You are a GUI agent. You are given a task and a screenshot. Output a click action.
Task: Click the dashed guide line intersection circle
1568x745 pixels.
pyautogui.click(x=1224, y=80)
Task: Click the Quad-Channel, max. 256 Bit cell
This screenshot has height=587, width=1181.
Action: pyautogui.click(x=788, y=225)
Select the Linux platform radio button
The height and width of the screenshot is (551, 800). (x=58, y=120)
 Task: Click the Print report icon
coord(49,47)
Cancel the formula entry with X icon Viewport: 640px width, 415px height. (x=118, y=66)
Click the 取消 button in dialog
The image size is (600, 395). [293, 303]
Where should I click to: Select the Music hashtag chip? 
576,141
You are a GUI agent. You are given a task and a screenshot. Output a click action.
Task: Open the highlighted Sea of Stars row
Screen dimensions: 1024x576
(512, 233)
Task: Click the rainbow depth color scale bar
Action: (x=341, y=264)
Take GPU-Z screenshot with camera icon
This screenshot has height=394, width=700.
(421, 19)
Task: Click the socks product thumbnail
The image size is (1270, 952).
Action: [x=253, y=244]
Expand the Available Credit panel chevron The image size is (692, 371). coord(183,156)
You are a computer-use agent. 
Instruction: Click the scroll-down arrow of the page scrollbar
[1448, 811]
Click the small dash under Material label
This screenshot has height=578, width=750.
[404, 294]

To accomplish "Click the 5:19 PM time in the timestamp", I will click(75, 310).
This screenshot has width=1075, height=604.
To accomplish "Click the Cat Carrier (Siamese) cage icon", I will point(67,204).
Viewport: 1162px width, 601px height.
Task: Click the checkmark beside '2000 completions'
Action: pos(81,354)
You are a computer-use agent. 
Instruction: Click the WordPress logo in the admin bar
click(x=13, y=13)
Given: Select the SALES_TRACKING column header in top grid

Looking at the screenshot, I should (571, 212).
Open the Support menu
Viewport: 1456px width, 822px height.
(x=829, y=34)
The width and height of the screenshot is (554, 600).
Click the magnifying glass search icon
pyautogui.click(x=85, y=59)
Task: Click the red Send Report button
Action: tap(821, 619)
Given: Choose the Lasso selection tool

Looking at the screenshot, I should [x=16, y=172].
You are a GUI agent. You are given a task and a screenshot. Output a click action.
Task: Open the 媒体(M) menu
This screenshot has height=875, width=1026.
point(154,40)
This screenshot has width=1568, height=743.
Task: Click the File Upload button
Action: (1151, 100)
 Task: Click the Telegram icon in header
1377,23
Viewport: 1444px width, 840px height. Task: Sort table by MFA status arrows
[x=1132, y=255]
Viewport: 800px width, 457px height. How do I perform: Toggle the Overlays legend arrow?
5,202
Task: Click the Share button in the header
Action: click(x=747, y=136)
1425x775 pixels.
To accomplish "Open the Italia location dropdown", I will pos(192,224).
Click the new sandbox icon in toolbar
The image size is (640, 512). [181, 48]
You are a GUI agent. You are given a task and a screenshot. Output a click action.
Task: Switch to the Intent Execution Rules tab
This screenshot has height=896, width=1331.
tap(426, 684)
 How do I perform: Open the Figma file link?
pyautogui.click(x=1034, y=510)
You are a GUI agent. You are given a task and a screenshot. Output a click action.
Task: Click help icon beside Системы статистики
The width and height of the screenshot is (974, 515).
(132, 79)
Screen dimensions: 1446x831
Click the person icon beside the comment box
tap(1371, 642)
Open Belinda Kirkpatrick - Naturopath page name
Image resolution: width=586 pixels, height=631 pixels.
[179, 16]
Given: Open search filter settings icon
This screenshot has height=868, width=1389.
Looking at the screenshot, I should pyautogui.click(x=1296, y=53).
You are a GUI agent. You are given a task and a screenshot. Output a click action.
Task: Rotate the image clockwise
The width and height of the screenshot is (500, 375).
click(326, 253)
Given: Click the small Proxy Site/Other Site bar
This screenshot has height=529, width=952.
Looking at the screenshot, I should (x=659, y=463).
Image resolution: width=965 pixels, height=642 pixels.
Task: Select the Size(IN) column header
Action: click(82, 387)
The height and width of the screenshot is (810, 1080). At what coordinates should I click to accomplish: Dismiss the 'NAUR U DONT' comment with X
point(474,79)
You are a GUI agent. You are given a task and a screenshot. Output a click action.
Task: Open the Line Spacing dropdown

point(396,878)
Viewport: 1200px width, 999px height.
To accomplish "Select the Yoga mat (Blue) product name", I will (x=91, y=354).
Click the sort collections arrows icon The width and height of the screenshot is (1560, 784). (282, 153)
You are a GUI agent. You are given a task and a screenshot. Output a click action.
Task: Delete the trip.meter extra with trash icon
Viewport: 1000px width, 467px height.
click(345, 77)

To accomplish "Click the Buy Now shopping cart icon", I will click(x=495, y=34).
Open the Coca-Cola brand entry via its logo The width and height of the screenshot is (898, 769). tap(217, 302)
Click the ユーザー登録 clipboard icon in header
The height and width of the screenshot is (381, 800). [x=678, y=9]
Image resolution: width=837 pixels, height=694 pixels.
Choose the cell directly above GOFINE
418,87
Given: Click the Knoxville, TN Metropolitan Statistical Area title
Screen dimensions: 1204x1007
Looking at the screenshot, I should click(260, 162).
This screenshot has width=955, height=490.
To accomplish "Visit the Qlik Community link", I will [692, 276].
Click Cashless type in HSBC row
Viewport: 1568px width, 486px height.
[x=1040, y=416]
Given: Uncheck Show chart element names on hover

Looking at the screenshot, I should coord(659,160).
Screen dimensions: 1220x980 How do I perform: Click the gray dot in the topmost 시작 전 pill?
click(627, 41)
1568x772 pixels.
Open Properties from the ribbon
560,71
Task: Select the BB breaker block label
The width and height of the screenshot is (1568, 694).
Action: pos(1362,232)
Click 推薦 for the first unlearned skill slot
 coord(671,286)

▶ [What is required]
Render every line of the material above as a JSON list of strings, one string per line, omitting blank lines.

▶ [Answer for the task]
[
  "You are a GUI agent. You are given a task and a screenshot. Output a click action.",
  "Task: Click the dashed guide line intersection circle",
  "1568x745 pixels.",
  "pyautogui.click(x=1224, y=80)",
  "Task: Click the Quad-Channel, max. 256 Bit cell",
  "This screenshot has height=587, width=1181.",
  "Action: pyautogui.click(x=788, y=225)",
  "Select the Linux platform radio button",
  "The height and width of the screenshot is (551, 800). (x=58, y=120)",
  " Task: Click the Print report icon",
  "coord(49,47)",
  "Cancel the formula entry with X icon Viewport: 640px width, 415px height. (x=118, y=66)",
  "Click the 取消 button in dialog",
  "The image size is (600, 395). [293, 303]",
  "Where should I click to: Select the Music hashtag chip? ",
  "576,141",
  "You are a GUI agent. You are given a task and a screenshot. Output a click action.",
  "Task: Open the highlighted Sea of Stars row",
  "Screen dimensions: 1024x576",
  "(512, 233)",
  "Task: Click the rainbow depth color scale bar",
  "Action: (x=341, y=264)",
  "Take GPU-Z screenshot with camera icon",
  "This screenshot has height=394, width=700.",
  "(421, 19)",
  "Task: Click the socks product thumbnail",
  "The image size is (1270, 952).",
  "Action: [x=253, y=244]",
  "Expand the Available Credit panel chevron The image size is (692, 371). coord(183,156)",
  "You are a computer-use agent. ",
  "Instruction: Click the scroll-down arrow of the page scrollbar",
  "[1448, 811]",
  "Click the small dash under Material label",
  "This screenshot has height=578, width=750.",
  "[404, 294]",
  "To accomplish \"Click the 5:19 PM time in the timestamp\", I will click(75, 310).",
  "This screenshot has width=1075, height=604.",
  "To accomplish \"Click the Cat Carrier (Siamese) cage icon\", I will point(67,204).",
  "Viewport: 1162px width, 601px height.",
  "Task: Click the checkmark beside '2000 completions'",
  "Action: pos(81,354)",
  "You are a computer-use agent. ",
  "Instruction: Click the WordPress logo in the admin bar",
  "click(x=13, y=13)",
  "Given: Select the SALES_TRACKING column header in top grid",
  "Looking at the screenshot, I should (571, 212).",
  "Open the Support menu",
  "Viewport: 1456px width, 822px height.",
  "(x=829, y=34)",
  "The width and height of the screenshot is (554, 600).",
  "Click the magnifying glass search icon",
  "pyautogui.click(x=85, y=59)",
  "Task: Click the red Send Report button",
  "Action: tap(821, 619)",
  "Given: Choose the Lasso selection tool",
  "Looking at the screenshot, I should [x=16, y=172].",
  "You are a GUI agent. You are given a task and a screenshot. Output a click action.",
  "Task: Open the 媒体(M) menu",
  "This screenshot has height=875, width=1026.",
  "point(154,40)",
  "This screenshot has width=1568, height=743.",
  "Task: Click the File Upload button",
  "Action: (1151, 100)",
  " Task: Click the Telegram icon in header",
  "1377,23",
  "Viewport: 1444px width, 840px height. Task: Sort table by MFA status arrows",
  "[x=1132, y=255]",
  "Viewport: 800px width, 457px height. How do I perform: Toggle the Overlays legend arrow?",
  "5,202",
  "Task: Click the Share button in the header",
  "Action: click(x=747, y=136)",
  "1425x775 pixels.",
  "To accomplish \"Open the Italia location dropdown\", I will pos(192,224).",
  "Click the new sandbox icon in toolbar",
  "The image size is (640, 512). [181, 48]",
  "You are a GUI agent. You are given a task and a screenshot. Output a click action.",
  "Task: Switch to the Intent Execution Rules tab",
  "This screenshot has height=896, width=1331.",
  "tap(426, 684)",
  " How do I perform: Open the Figma file link?",
  "pyautogui.click(x=1034, y=510)",
  "You are a GUI agent. You are given a task and a screenshot. Output a click action.",
  "Task: Click help icon beside Системы статистики",
  "The width and height of the screenshot is (974, 515).",
  "(132, 79)",
  "Screen dimensions: 1446x831",
  "Click the person icon beside the comment box",
  "tap(1371, 642)",
  "Open Belinda Kirkpatrick - Naturopath page name",
  "Image resolution: width=586 pixels, height=631 pixels.",
  "[179, 16]",
  "Given: Open search filter settings icon",
  "This screenshot has height=868, width=1389.",
  "Looking at the screenshot, I should pyautogui.click(x=1296, y=53).",
  "You are a GUI agent. You are given a task and a screenshot. Output a click action.",
  "Task: Rotate the image clockwise",
  "The width and height of the screenshot is (500, 375).",
  "click(326, 253)",
  "Given: Click the small Proxy Site/Other Site bar",
  "This screenshot has height=529, width=952.",
  "Looking at the screenshot, I should (x=659, y=463).",
  "Image resolution: width=965 pixels, height=642 pixels.",
  "Task: Select the Size(IN) column header",
  "Action: click(82, 387)",
  "The height and width of the screenshot is (810, 1080). At what coordinates should I click to accomplish: Dismiss the 'NAUR U DONT' comment with X",
  "point(474,79)",
  "You are a GUI agent. You are given a task and a screenshot. Output a click action.",
  "Task: Open the Line Spacing dropdown",
  "point(396,878)",
  "Viewport: 1200px width, 999px height.",
  "To accomplish \"Select the Yoga mat (Blue) product name\", I will (x=91, y=354).",
  "Click the sort collections arrows icon The width and height of the screenshot is (1560, 784). (282, 153)",
  "You are a GUI agent. You are given a task and a screenshot. Output a click action.",
  "Task: Delete the trip.meter extra with trash icon",
  "Viewport: 1000px width, 467px height.",
  "click(345, 77)",
  "To accomplish \"Click the Buy Now shopping cart icon\", I will click(x=495, y=34).",
  "Open the Coca-Cola brand entry via its logo The width and height of the screenshot is (898, 769). tap(217, 302)",
  "Click the ユーザー登録 clipboard icon in header",
  "The height and width of the screenshot is (381, 800). [x=678, y=9]",
  "Image resolution: width=837 pixels, height=694 pixels.",
  "Choose the cell directly above GOFINE",
  "418,87",
  "Given: Click the Knoxville, TN Metropolitan Statistical Area title",
  "Screen dimensions: 1204x1007",
  "Looking at the screenshot, I should click(260, 162).",
  "This screenshot has width=955, height=490.",
  "To accomplish \"Visit the Qlik Community link\", I will [692, 276].",
  "Click Cashless type in HSBC row",
  "Viewport: 1568px width, 486px height.",
  "[x=1040, y=416]",
  "Given: Uncheck Show chart element names on hover",
  "Looking at the screenshot, I should coord(659,160).",
  "Screen dimensions: 1220x980 How do I perform: Click the gray dot in the topmost 시작 전 pill?",
  "click(627, 41)",
  "1568x772 pixels.",
  "Open Properties from the ribbon",
  "560,71",
  "Task: Select the BB breaker block label",
  "The width and height of the screenshot is (1568, 694).",
  "Action: pos(1362,232)",
  "Click 推薦 for the first unlearned skill slot",
  " coord(671,286)"
]